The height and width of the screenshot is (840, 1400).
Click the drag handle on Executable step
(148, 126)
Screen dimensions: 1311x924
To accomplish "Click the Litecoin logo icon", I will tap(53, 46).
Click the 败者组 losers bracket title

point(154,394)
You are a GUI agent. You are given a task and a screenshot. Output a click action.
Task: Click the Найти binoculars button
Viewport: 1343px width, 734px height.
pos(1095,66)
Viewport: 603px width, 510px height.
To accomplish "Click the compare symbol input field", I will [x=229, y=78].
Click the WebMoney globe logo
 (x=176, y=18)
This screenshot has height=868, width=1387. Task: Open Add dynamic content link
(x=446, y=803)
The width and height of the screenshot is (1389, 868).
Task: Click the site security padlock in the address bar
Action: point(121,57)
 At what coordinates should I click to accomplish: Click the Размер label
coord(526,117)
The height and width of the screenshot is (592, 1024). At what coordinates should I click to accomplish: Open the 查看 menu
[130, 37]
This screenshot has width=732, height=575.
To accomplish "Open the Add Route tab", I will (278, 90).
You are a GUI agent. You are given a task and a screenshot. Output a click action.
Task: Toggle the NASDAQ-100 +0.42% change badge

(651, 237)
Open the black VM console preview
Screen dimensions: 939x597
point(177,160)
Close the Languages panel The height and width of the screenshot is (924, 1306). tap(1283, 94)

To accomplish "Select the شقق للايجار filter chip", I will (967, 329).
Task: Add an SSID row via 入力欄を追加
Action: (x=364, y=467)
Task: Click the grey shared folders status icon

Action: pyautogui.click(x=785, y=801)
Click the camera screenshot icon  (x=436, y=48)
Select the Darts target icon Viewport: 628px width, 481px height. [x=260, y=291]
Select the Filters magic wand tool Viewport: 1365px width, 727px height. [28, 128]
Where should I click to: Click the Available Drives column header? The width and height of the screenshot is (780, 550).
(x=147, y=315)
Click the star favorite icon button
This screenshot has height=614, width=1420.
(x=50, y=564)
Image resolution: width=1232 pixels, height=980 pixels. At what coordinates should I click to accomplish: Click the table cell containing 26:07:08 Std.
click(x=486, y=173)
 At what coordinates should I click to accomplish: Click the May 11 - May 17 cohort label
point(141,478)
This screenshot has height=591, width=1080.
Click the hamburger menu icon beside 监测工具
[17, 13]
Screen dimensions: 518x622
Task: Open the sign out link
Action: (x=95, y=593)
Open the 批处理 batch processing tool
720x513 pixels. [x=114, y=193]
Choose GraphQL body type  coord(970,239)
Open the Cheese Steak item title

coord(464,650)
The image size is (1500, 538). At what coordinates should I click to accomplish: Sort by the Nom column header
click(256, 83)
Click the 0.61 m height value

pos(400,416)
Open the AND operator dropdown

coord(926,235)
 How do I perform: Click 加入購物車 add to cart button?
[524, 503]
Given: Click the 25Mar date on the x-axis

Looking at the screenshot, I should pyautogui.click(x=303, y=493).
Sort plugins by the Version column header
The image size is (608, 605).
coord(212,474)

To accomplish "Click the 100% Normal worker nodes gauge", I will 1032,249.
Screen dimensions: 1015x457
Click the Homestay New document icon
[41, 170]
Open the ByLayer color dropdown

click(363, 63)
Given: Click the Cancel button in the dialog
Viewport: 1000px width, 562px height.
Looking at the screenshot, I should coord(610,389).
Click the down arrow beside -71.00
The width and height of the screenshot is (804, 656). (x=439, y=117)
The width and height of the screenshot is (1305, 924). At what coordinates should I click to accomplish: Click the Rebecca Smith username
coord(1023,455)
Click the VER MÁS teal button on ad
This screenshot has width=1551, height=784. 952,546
◆ ◆ ◆ ◆ ◆
Do this ->
How many lines of the entries contain the word "dimensions", with case counting? Give only the number.

Solution ->
4